__Passage given__

The Opposition People’s Progressive Party/Civic (PPP/C) is gearing to table a slew of Budget measures it wants to see for 2018 – the proposals coming days before Finance Minister Winston Jordan is set to present the coalition’s third annual Budget.

The measures have been documented in a Parliamentary Motion piloted by Chairperson of the Public Accounts Committee (PAC) and PPP/C Member of Parliament, Irfaan Ali, along with party Chief Whip, Gail Teixeira.

Opposition Member of Parliament (MP) and point man on finance Irfaan Ali

Parliament formally emerged from its recess this week, but there would not be any sittings until after October 21.

This obtains since several Members of Parliament, including the Speaker of the National Assembly, are on an engagement in Russia.

The PPP/C parliamentarians – in presenting the menu of measures – insisted Government’s tax-oriented approach to growth and policies is among the key factors responsible for the deteriorating economy and pointed to the introduction of increases for every category of taxes on income, property, production and consumption, and international trade, including environmental taxes.

__Instruction a__
Summarize the passage on the opposition's 2018 Budget proposals in three sentences.

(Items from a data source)
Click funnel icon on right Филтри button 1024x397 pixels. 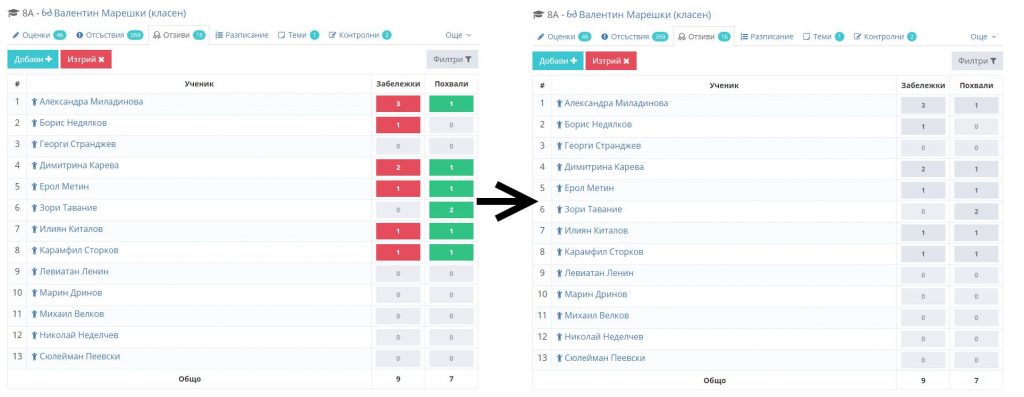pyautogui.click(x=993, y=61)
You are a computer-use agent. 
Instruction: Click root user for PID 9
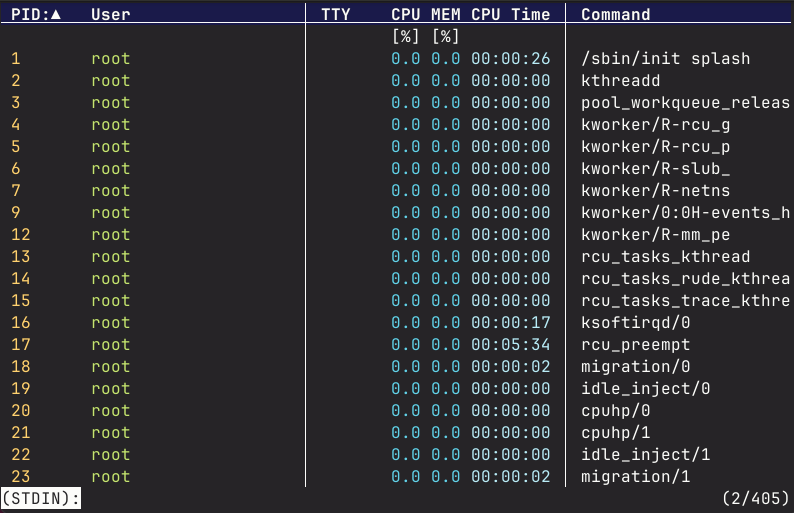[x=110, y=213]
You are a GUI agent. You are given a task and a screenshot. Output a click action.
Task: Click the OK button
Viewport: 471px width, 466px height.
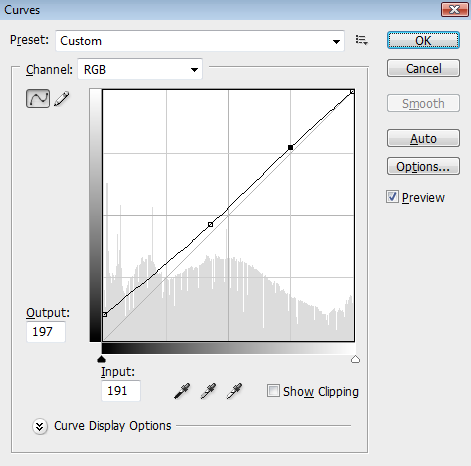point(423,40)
---
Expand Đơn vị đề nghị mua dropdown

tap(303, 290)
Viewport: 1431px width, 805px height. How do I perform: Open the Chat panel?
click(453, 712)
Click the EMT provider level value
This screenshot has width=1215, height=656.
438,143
* * *
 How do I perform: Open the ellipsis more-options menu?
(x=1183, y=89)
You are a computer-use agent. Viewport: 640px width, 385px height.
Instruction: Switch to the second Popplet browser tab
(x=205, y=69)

__Instruction b__
List each line of the records that contains the word "screenshot".

__Full output a__
The opposition PPP/C is preparing to table Budget measures it wants for 2018, days before Finance Minister Winston Jordan presents the coalition's third annual Budget. The measures are set out in a Parliamentary Motion piloted by Irfaan Ali and Gail Teixeira, and the party's parliamentarians blamed the Government's tax-oriented approach, including increases in every category of taxes, as a key factor in the deteriorating economy. Parliament has emerged from recess, but it will not sit until after October 21 because several members, including the Speaker, are in Russia.

__Full output b__
You are a GUI agent. You are given a task and a screenshot. Output a click action.
This screenshot has width=1215, height=656.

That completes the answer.